Monday, March 30, 2020

My Field


What will it be?



Will it be Alfalfa?





I haven't asked the farmer who is seeding our field.  
I leave it up to him.






Will it be Alfalfa?





Sometimes he will also plant a one-time  "cover crop".






Most often that will be oats.  Oats will germinate first and protect the young alfalfa from heat and cold. 






First cutting. 





Hoping for a good water year.  




Yes, I live in the middle of my Alfalfa field.  

Take care and be safe. 
Gina 


Monday, July 15, 2019

Not enough time


It's all right.
I love what I see even if it isn't perfect.


Wild roses seeking support.



Salpiglossis are a challenge.






Poppies are amazing.
Yank out the entire plant, singe the stem and every poppy head will open. 
A poppy bouquet for a week. 





More rain than usual brought on the berries.





I have eaten the rest. 

I can grow figs in Utah ...in my greenhouse.




Nasturtiums grow easily from seed.




Who can resist an Opium Poppy?





The hay barns will be filled to the rafters.  

We will most likely have 3 crops of Alfalfa this year, 
who knows, maybe even four. 

Wishing you a bountiful week ahead. 
Gina 


Sunday, June 22, 2014

Sunday morning drive




Going for a Sunday Drive.


So many roads to follow.
And always the bluest of skies.




Cattle up to their ears in tall grasses.



Alfalfa stacked 2 tons high. 



Looking towards home.



Home again. 



Just in time



for a Champagne Brunch 

Have a great Sunday my dear friends. 

Gin


Sunday, April 8, 2012

Down the Country Lane, Part II





Continued from here 

While staying at the Erma Hotel, in Cody Wyoming, a few years ago Gene surprised me by having a Western Saddle made by famous Saddle Maker, Jim Kelly. 

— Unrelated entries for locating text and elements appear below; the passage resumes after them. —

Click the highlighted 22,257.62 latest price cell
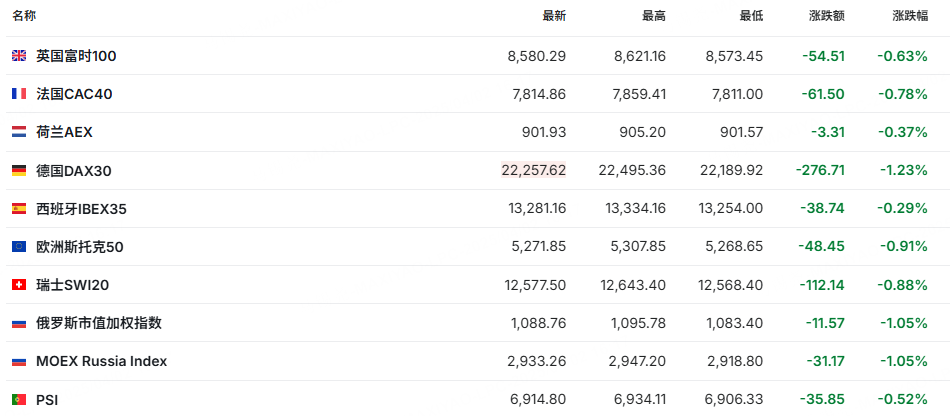The width and height of the screenshot is (950, 416). pos(534,171)
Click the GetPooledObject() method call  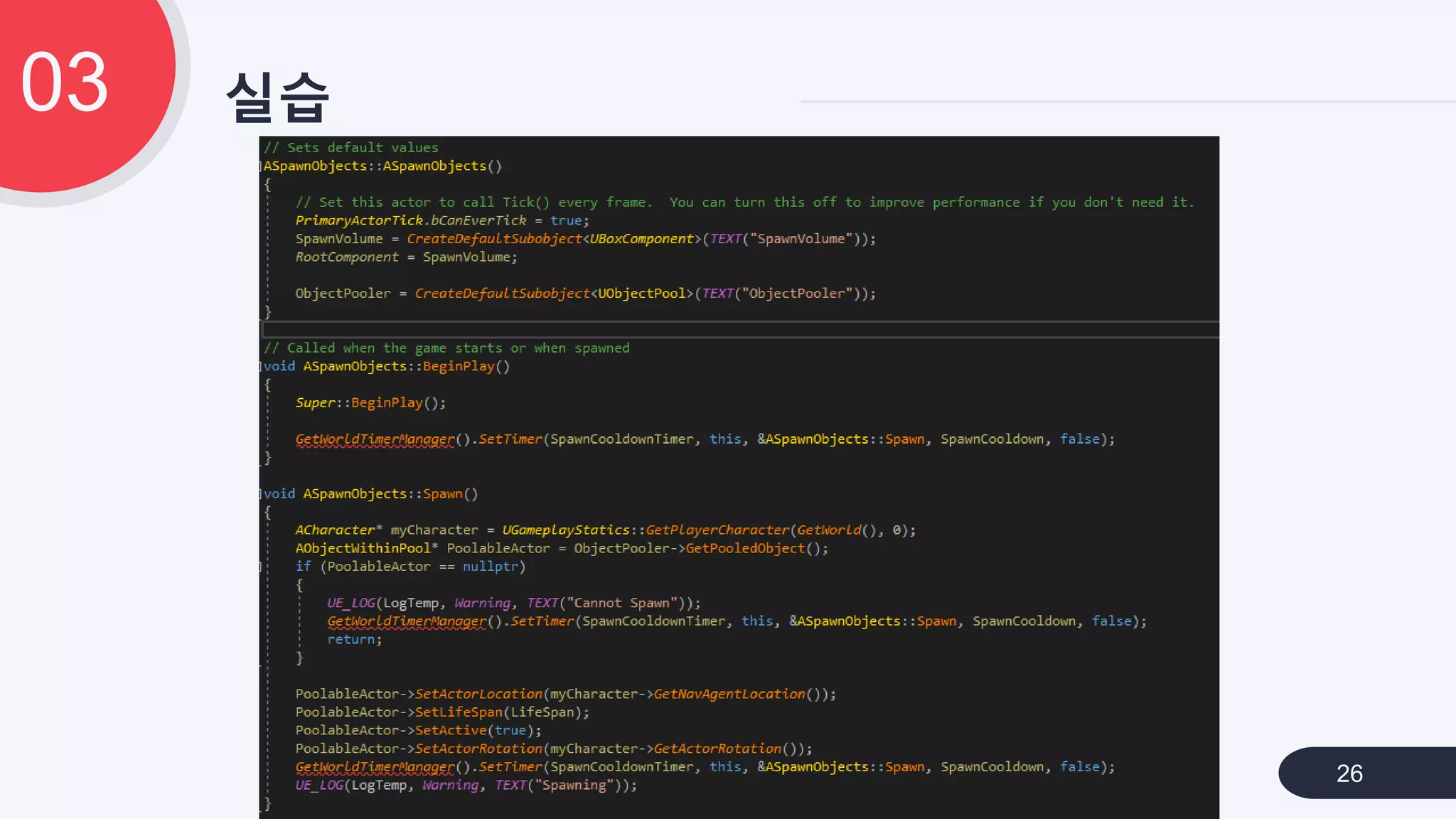[745, 549]
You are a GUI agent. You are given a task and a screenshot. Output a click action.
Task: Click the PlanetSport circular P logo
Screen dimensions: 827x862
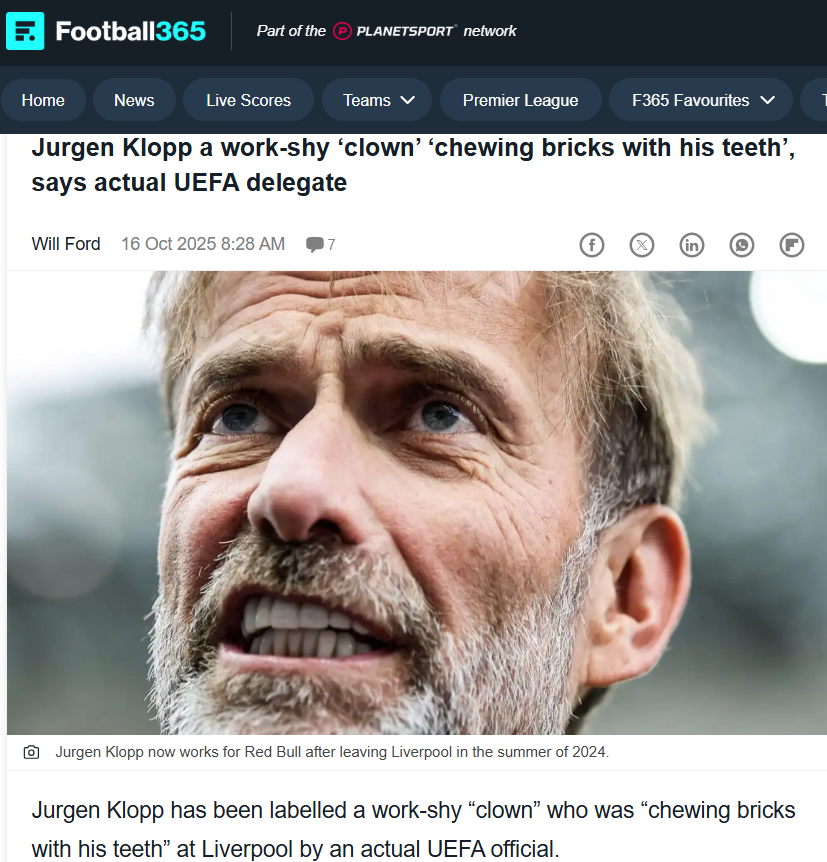[x=342, y=31]
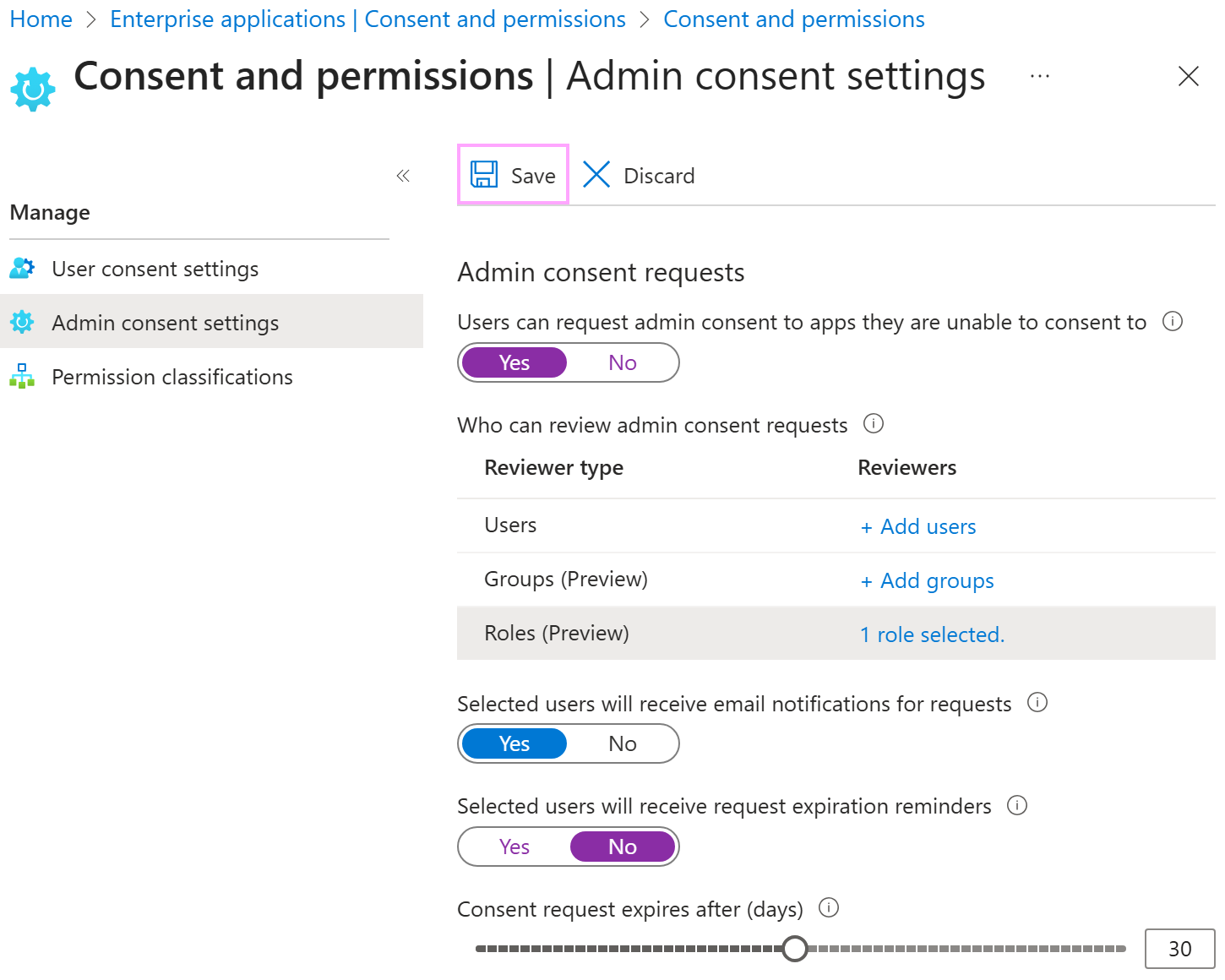Open the '+ Add users' link
1225x980 pixels.
pyautogui.click(x=917, y=525)
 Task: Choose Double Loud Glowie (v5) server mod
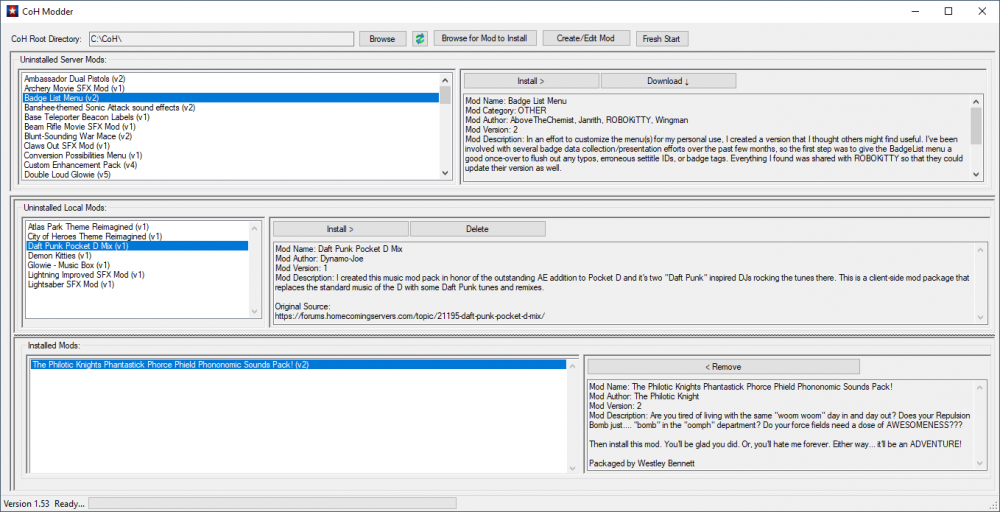67,174
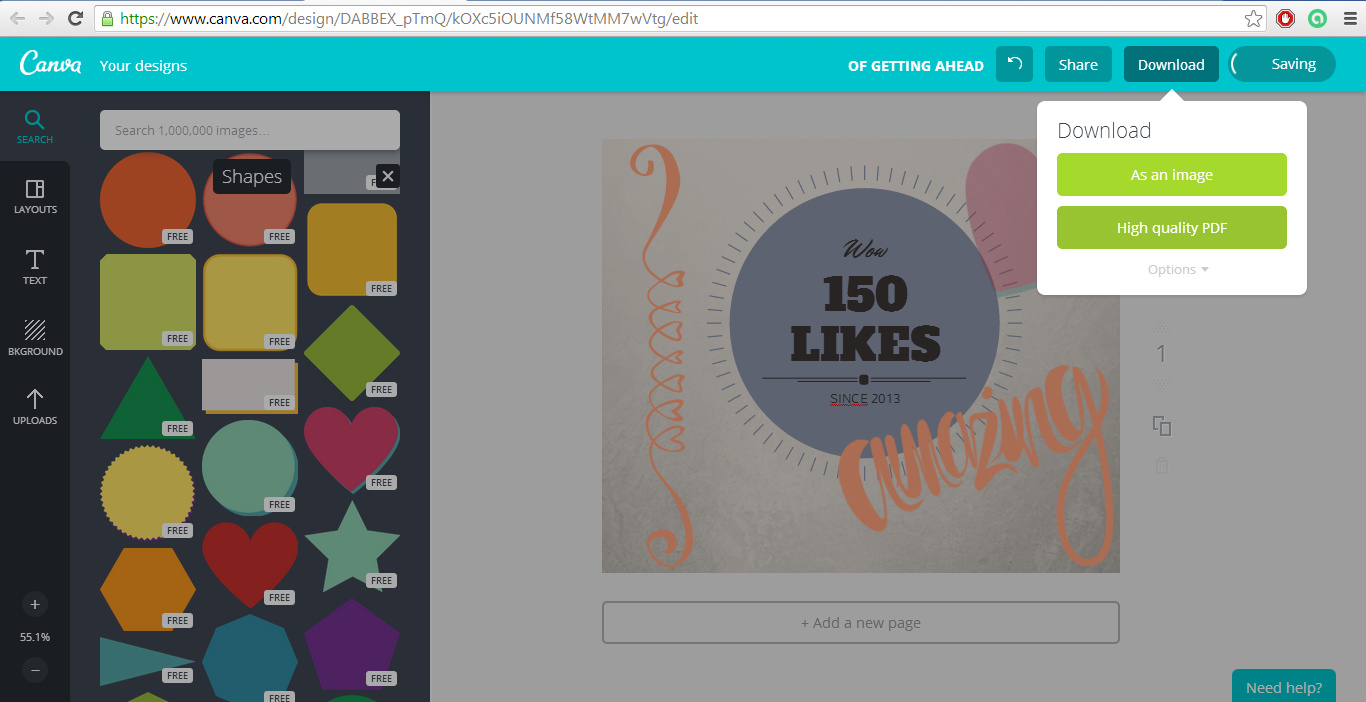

Mr Kelly was working on a large order for a riding club in Europe. My saddle would not be finished for another 2 years.


That would give us just enough time to find a few acres to keep a couple of horses near our house in the country. 





We lived in the city.





But wanted to spend the weekends in the country. We fell in love with a run down old stone house near Spring City, central Utah.   I called it the "Fellini" house.  It reminded me of scenes from the movie "Amacord"

I located the owner but he wouldn't sell. 






Instead, we found another run down place, a one-hundred year old simple farmstead. I called it "my foot in the door" to the charming little town of Spring City.






We needed to add a guest cottage. We moved this one from across the street.






It needed a little attention.







While we were looking for a guest cottage to move to our old homestead, we found a piece of property with an old log cabin.  However, it was decided that it was too difficult to move. 






BUT THERE WAS THIS BEAUTIFUL POND,

and we couldn't get it out of our heads.

While looking for horse pasture we immediately thought of this abandoned farm and wondered if the owner would sell us 5 acres. 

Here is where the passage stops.